Lutyens has been sidelined by this tradition of making serialism expressive through intrusions of tonality because her innovations have so far been read as feminization – a label that has rarely helped any artist or composer in the patriarchal structures of the Western world. The new magical serialism in O saisons, ô châteaux! stems from an individual and specific expressive aesthetic flowing into it from its set text, but it does not provide an all-encompassing principle for twelve-tone music. Yet the Cantata may serve as a reminder that the solutions of the Schoenberg school cannot claim that privilege either. Rather, Lutyens's unique perspective on the technique and her early rethinking of dodecaphony's potential locate the piece firmly within the canons of an innovating modernism. Lutyens's interest in magic, a pre-modern, anti-mechanical, and elitist practice connects her to fellow modernists Yeats, Bernard van Dieren, and Constant Lambert on the one hand, and to the numerological Schoenberg on the other. If the serial strategies in O saisons, ô châteaux! are understood as ‘personal style’ as in MacArthur's argument,Footnote 81 then the fact will be overlooked that women composers work no less creatively around technical restrictions than their male counterparts. But more importantly, MacArthur blows into the same horn as the masculinist tradition she criticizes with this argument of feminization: if serialism needs to be tamed or ‘tonalized’ for a woman to find it a useful way of organizing her pitch, then the technique is indeed essentially masculine and only a tonal serialism can be heard as non-masculinist and dealt with by women.

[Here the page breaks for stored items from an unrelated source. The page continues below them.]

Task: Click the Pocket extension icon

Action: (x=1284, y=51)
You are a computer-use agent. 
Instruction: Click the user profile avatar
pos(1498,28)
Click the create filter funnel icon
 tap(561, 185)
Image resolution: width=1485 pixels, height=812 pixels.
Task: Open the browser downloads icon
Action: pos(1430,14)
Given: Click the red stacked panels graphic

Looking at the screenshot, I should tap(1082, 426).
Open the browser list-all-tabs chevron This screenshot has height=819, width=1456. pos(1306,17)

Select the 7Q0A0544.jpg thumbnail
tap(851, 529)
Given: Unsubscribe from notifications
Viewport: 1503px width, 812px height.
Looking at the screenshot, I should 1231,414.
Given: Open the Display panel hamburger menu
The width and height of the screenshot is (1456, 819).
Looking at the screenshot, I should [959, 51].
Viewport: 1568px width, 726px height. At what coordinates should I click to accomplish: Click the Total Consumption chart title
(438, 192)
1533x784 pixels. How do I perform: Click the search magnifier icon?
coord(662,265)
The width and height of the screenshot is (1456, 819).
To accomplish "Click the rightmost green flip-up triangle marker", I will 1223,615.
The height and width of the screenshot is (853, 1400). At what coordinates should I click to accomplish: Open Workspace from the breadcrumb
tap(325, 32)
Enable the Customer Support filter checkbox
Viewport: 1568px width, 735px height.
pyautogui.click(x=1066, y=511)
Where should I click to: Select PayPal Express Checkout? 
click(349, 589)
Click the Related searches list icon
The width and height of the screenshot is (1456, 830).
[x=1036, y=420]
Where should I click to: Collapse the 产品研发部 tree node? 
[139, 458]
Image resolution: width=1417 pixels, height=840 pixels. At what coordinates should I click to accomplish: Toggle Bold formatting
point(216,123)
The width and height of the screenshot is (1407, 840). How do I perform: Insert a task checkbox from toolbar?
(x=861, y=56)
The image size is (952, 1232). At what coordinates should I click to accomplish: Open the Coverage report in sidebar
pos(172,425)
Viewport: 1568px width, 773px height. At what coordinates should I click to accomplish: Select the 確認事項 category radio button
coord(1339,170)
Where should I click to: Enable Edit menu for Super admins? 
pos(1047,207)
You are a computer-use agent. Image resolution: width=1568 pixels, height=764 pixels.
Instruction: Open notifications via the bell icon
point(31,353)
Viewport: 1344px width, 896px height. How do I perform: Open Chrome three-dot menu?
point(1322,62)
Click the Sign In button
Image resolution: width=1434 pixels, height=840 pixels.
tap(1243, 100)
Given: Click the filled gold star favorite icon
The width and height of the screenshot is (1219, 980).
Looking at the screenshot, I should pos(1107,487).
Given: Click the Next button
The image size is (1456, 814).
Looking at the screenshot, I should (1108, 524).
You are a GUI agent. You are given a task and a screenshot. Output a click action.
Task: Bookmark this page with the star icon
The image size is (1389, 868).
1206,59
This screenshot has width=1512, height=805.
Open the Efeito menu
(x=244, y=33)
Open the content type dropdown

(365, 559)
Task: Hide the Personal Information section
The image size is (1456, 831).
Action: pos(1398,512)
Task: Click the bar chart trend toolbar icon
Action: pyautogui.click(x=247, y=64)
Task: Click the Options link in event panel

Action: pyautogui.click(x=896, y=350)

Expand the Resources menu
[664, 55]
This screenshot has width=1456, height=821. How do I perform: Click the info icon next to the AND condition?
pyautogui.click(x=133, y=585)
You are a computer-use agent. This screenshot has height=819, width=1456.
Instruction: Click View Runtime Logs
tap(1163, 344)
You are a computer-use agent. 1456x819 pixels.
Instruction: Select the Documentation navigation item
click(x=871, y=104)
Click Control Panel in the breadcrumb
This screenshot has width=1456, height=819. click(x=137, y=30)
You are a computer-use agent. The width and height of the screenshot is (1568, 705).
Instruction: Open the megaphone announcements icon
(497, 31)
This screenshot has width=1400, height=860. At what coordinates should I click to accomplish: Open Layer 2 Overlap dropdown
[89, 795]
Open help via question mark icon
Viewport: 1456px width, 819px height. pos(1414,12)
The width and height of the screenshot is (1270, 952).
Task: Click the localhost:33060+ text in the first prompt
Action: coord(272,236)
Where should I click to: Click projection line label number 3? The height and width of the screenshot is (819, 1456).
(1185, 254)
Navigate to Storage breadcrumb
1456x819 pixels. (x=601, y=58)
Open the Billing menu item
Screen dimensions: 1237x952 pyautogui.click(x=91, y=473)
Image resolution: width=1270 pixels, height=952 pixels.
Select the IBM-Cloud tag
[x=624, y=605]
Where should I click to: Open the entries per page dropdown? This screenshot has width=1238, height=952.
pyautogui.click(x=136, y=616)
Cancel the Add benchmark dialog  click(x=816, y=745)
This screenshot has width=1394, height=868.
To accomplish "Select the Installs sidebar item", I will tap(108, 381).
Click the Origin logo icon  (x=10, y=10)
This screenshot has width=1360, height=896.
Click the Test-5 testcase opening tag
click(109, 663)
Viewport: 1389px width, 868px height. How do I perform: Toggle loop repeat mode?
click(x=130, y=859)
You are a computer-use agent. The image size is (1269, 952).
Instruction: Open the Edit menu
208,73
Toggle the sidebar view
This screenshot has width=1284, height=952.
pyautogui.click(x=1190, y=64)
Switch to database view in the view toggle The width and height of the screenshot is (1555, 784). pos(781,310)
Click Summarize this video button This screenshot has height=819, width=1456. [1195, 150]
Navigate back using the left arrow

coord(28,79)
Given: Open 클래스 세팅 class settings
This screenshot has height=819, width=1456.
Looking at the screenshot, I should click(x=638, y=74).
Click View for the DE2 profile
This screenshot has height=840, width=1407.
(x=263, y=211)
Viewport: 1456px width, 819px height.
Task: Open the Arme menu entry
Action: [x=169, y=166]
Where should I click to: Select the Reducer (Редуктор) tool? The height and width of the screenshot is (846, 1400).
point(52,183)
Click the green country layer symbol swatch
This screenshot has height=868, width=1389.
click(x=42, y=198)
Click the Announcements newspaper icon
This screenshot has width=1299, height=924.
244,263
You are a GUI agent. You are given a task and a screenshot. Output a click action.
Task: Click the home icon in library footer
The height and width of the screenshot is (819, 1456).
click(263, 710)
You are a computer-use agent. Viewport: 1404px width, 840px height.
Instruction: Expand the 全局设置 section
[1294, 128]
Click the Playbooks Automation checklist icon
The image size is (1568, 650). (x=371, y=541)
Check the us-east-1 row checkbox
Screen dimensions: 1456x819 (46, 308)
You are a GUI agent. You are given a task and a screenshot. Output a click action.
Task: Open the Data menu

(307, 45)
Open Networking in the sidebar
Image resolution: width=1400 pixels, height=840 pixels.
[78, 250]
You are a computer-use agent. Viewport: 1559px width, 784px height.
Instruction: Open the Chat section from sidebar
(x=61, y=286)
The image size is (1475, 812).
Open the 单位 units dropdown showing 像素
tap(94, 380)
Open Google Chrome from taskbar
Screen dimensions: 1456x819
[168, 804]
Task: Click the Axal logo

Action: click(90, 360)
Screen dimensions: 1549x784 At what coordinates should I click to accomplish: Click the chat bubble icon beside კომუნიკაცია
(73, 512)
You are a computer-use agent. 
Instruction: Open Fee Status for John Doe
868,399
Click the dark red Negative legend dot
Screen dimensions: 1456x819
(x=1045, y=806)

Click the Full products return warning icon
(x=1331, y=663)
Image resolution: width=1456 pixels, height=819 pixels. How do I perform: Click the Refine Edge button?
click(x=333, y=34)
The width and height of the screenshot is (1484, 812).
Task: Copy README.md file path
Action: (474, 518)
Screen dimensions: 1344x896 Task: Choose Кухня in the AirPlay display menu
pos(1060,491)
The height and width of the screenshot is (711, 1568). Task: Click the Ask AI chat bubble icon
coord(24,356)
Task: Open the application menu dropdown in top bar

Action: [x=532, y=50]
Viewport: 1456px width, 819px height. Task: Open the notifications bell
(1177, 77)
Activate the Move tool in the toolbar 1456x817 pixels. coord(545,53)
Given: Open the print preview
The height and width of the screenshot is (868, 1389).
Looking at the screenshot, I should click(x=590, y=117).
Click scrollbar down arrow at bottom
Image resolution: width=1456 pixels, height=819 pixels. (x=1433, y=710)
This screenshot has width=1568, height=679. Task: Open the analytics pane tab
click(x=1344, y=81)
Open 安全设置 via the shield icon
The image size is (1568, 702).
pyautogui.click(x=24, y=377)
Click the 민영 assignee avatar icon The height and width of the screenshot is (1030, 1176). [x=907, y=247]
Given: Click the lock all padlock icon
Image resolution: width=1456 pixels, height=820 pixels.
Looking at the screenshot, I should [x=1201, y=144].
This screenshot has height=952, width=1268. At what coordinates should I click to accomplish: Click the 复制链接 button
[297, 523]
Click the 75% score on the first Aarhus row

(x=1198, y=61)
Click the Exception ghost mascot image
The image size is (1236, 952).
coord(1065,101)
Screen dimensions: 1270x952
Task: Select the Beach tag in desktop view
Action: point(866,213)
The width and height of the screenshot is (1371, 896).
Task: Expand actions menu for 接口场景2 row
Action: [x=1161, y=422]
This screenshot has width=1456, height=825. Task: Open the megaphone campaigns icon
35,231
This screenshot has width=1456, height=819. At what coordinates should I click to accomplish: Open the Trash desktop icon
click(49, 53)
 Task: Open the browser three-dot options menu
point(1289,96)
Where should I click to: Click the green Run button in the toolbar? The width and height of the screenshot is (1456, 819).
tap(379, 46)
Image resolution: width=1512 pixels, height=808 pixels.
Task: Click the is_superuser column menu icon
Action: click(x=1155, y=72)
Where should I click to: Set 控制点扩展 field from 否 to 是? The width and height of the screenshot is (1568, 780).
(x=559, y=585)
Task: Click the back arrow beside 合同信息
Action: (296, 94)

For a combative and defensive Elisabeth Lutyens, composing was always going to be a balancing act between charges of imitation and inability, an act which she mastered with characteristic verve. Yet, the gendered perception of her earlier experiments with serialism has obscured the relevance of (at least some of) her works for pre-1950s British modernism. Lutyens seemed caught between the rejection of traditional analysis of feminist New Musicology scholars (in Lutyens's case MacArthur) and a still male-dominated canon and understanding of serial music. A compromise is a contextual analysis which, for instance, reads O saisons ô châteaux! in the tradition of an enchanted modernism, but highlights its points of departure from the means used by similarly minded composers to this end: O saisons does not go near standard serial traits such as a Grundgestalt designed according to numerical considerations, or transformations drawn from a row matrix or permutations. The Cantata's understanding of serialism is more melodic, designed to fit its set text. If more than thirty years of musicological discourse about gender, canon, and analysis have been good for anything, it must be that such a compositional strategy is not considered automatically feminine anymore and thus, by default, ‘dry’, ‘hamstrung’, or otherwise inferior. The situation of ongoing canon-building in the complex field of British musical modernism can only profit from a commitment to this insight and the firm embracement of its women composers.